Consider these factors when choosing a storage engine:
FactorMemory StorageFile Storage
SpeedVery fastModerate
PersistenceNoneYes
Memory UsageHighLow to moderate
DurabilityNoneGood
Use CaseDevelopment, testingProduction

Advanced Usage

Custom Configuration

You can customize the database configuration:
let config = DatabaseConfig {
    use_memory_storage: false,
    storage_dir: Some("./custom_path".to_string()),
    cache_size: 500, // Larger cache for better performance
};

let mut db = Database::new(config)?;

Initialization

When using file storage, you should initialize the database to load existing memories into the vector index:
// Create the database
let mut db = Database::file_based("./my_database")?;

// Initialize to load existing memories
db.initialize()?;

// Now the vector index is populated and ready for similarity search
let results = db.search_similar(&query_vector, 5, 0.0)?;

Migrating Between Storage Engines

You can migrate data from one storage engine to another:
// Source database (in-memory)
let mut source_db = Database::in_memory();

// Add some memories to the source
// ...

// Target database (file-based)
let mut target_db = Database::file_based("./migrated_data")?;

// Migrate all memories
for id in source_db.list_all()? {
    let memory = source_db.load(id)?;
    target_db.save(&memory)?;
}

println!("Migration complete");

Implementation Details

StorageEngine Trait

Both storage engines implement the StorageEngine trait:
pub trait StorageEngine: Send {
    fn save(&mut self, node: &MemoryNode) -> Result<()>;
    fn load(&self, id: Uuid) -> Result<MemoryNode>;
    fn delete(&mut self, id: Uuid) -> Result<()>;
    fn list_all(&self) -> Result<Vec<Uuid>>;
}
This trait defines the core operations that any storage engine must support.

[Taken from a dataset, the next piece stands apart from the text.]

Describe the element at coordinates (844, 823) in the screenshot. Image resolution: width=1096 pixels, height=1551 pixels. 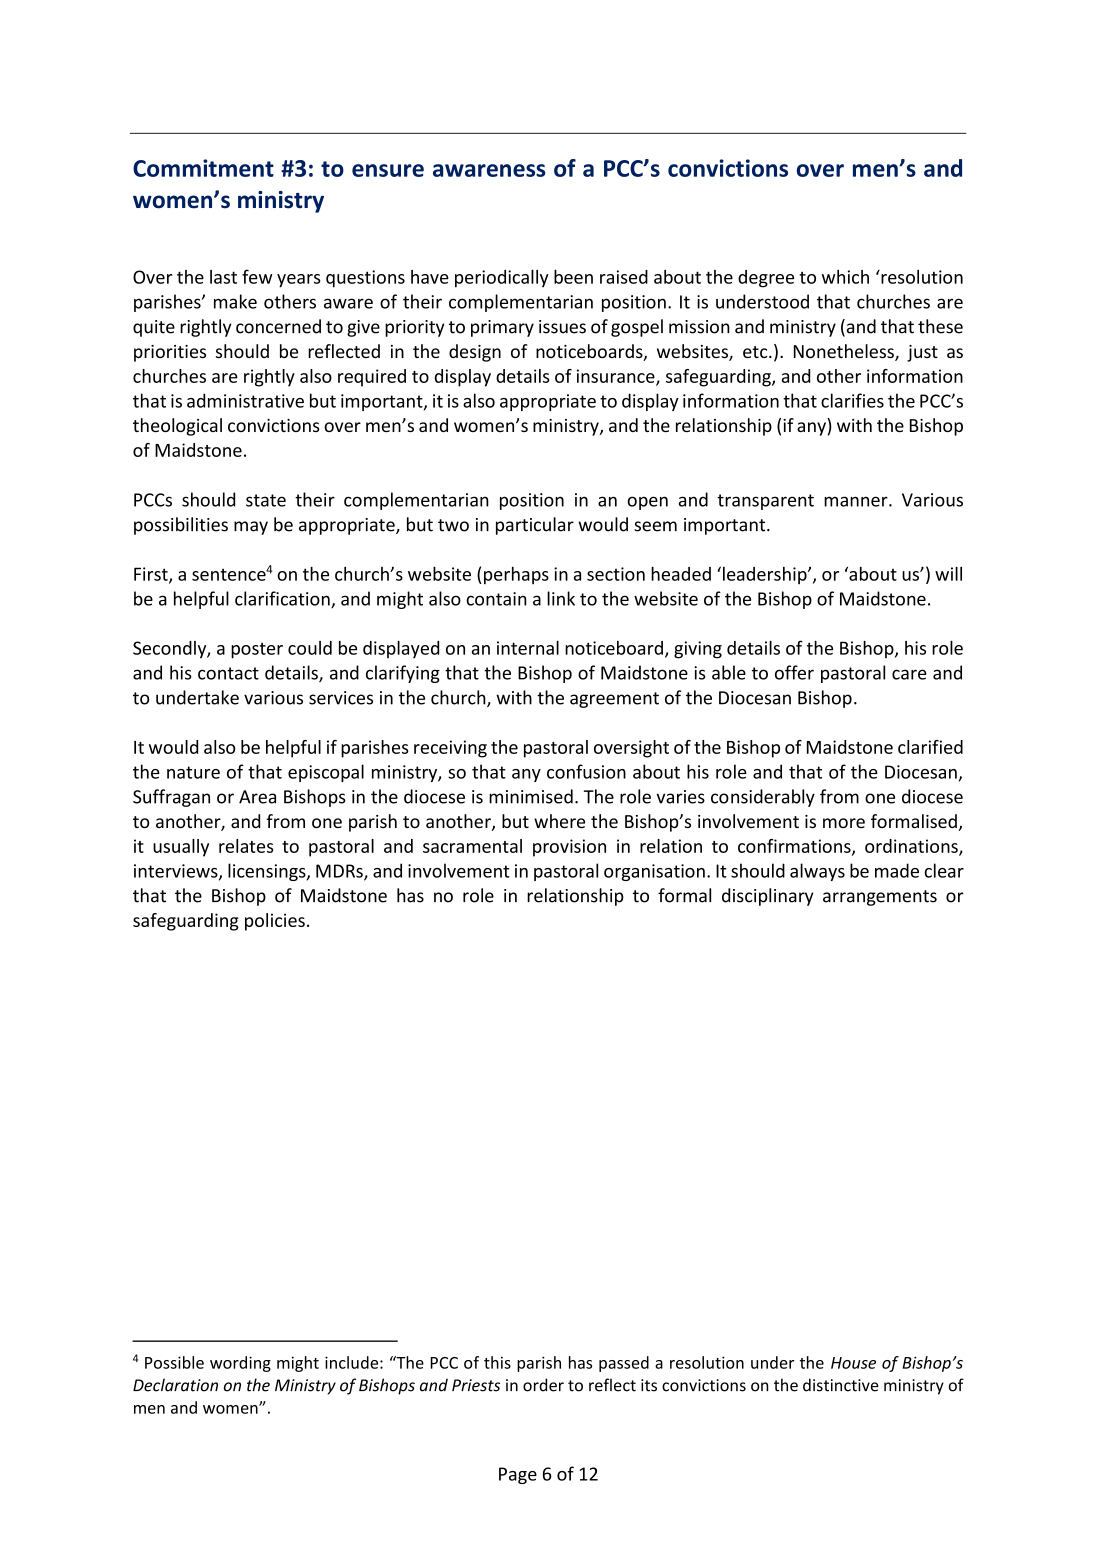
I see `more` at that location.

Memory Storage Implementation

The Memory Storage Engine uses a simple HashMap to store memory nodes:
pub struct MemoryStorageEngine {
    memories: HashMap<Uuid, MemoryNode>,
}

File Storage Implementation

The File Storage Engine serializes memory nodes to JSON files:
pub struct FileStorageEngine {
    base_dir: PathBuf,
    memories_dir: PathBuf,
    index_dir: PathBuf,
    metadata_dir: PathBuf,
}

Best Practices

Memory Storage

  • Use for development, testing, and ephemeral applications
  • Be aware that all data will be lost when the application terminates
  • Monitor memory usage for large datasets

File Storage

  • Use for production applications where persistence is required
  • Always call initialize() after creating a file-based database
  • Implement regular backups of the storage directory
  • Consider file system performance characteristics

General Recommendations

  • Choose the appropriate storage engine based on your requirements
  • Initialize file-based databases to load existing memories
  • Implement error handling for storage operations
  • Consider implementing a custom storage engine for specialized needs

Future Storage Engines

Future versions of EngramDB may include additional storage engines:
  • Database Storage Engine: Integration with SQL or NoSQL databases
  • Distributed Storage Engine: Support for clustered deployments
  • Encrypted Storage Engine: Enhanced security for sensitive data
  • Tiered Storage Engine: Automatic migration between hot and cold storage

Conclusion

EngramDB’s flexible storage engine architecture allows you to choose the right storage solution for your needs. Whether you need the speed of in-memory storage for development or the persistence of file-based storage for production, EngramDB provides the tools to manage your agent memories effectively.